- _EXERCISE GOAL_
After locating the line that contains "Where should I", quote it and all lines after it through the end of the entries, and nothing more. Pictures stay out.

--- DATASET EXCERPTS Enclosed Below ---

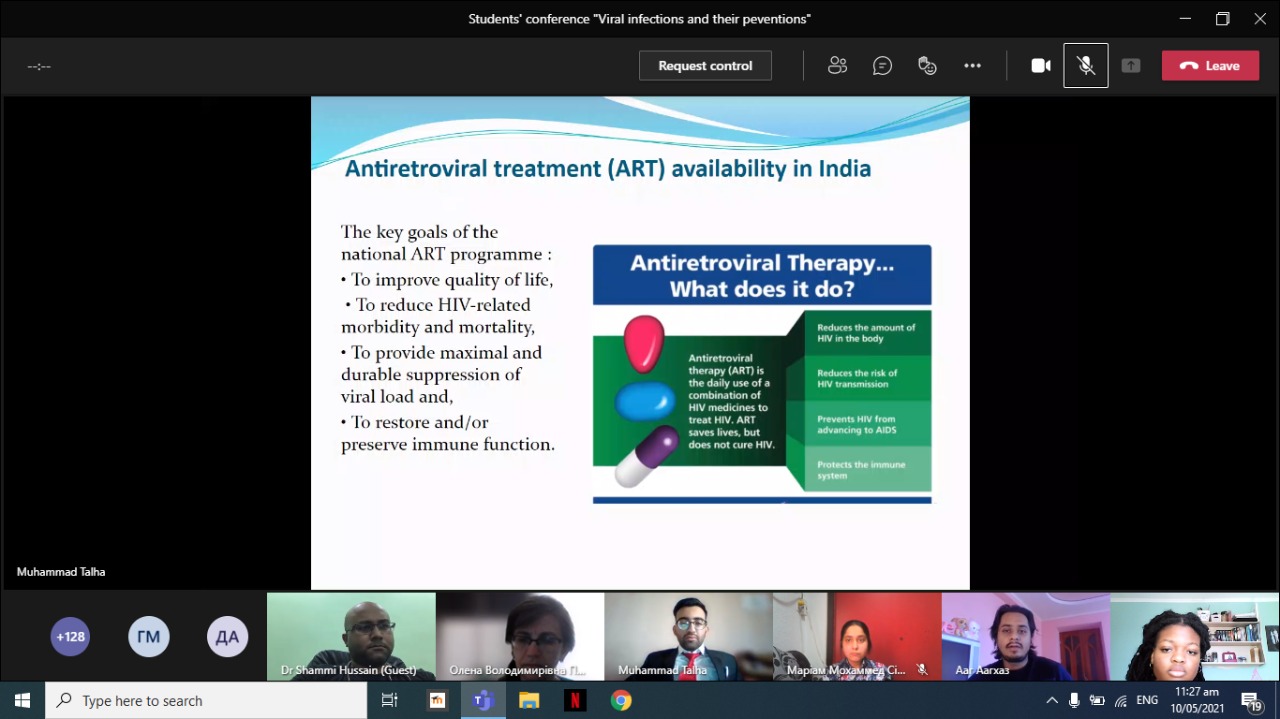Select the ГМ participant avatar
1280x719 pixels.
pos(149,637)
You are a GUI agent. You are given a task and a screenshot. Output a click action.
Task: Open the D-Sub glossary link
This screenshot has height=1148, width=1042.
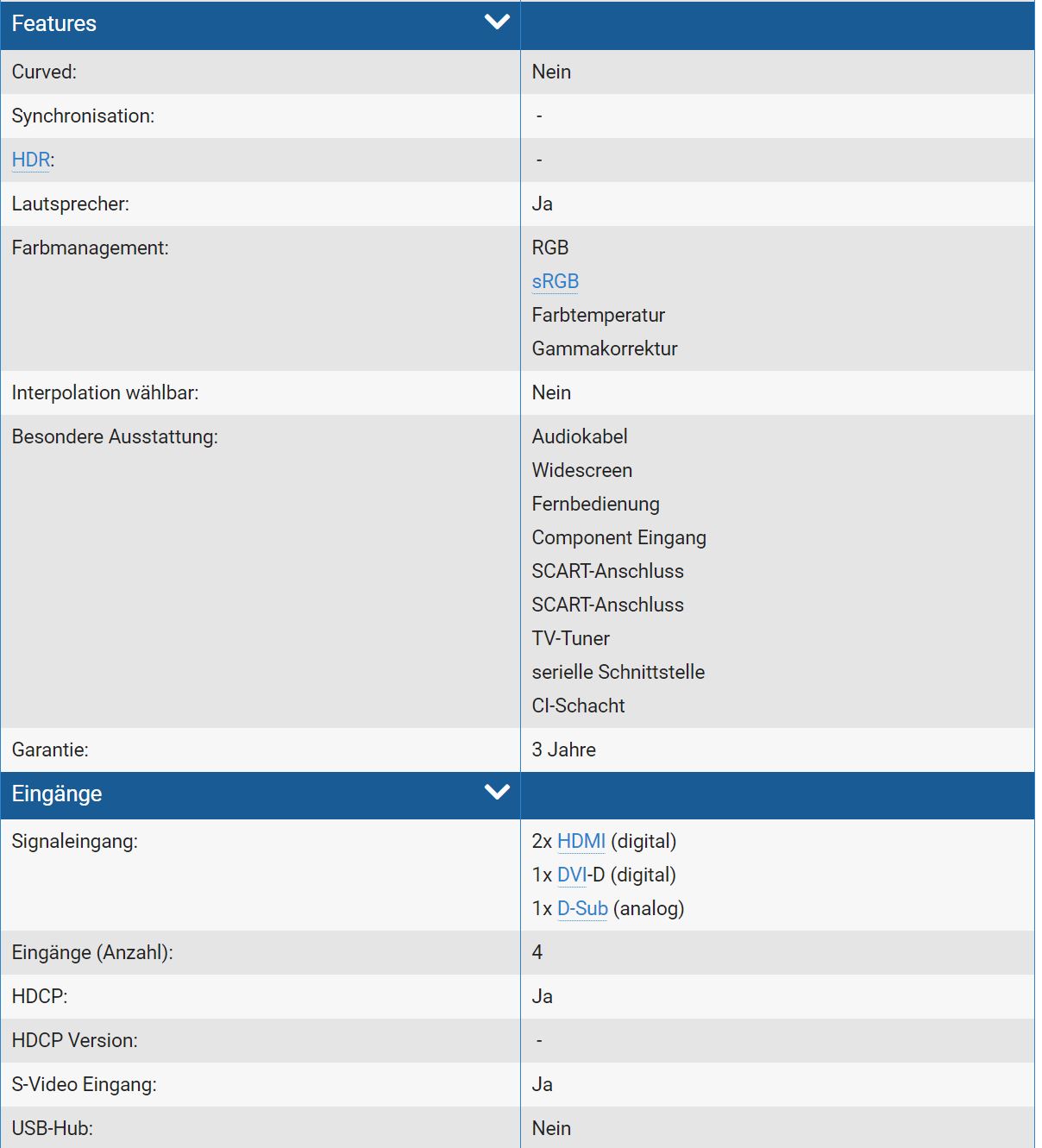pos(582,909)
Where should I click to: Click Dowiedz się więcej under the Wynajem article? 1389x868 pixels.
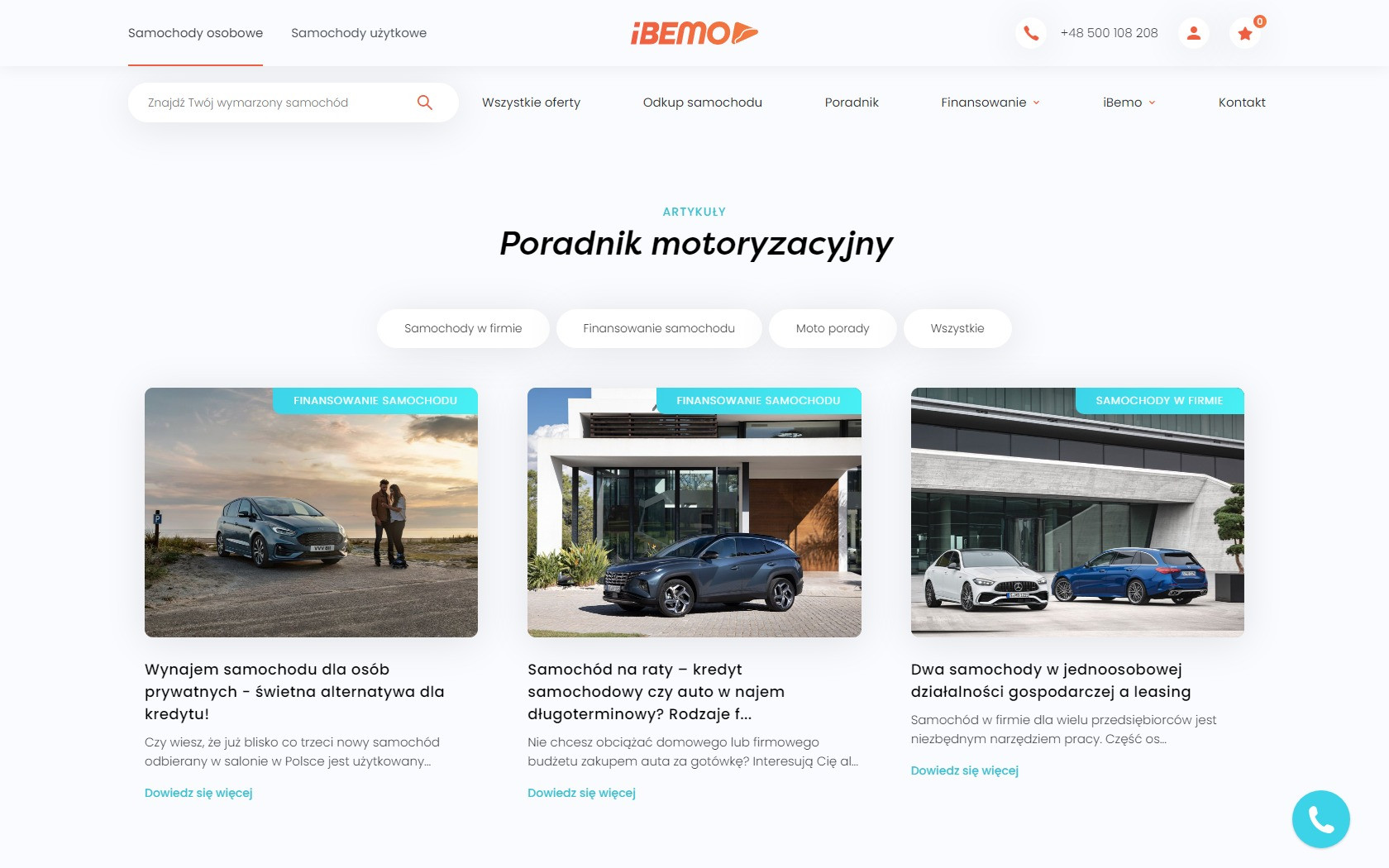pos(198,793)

--- End of Enclosed DATASET EXCERPTS ---

- _TASK SOLUTION_
Where should I click to: Click Dowiedz się więcej under the Wynajem article? 1389x868 pixels.
pos(198,793)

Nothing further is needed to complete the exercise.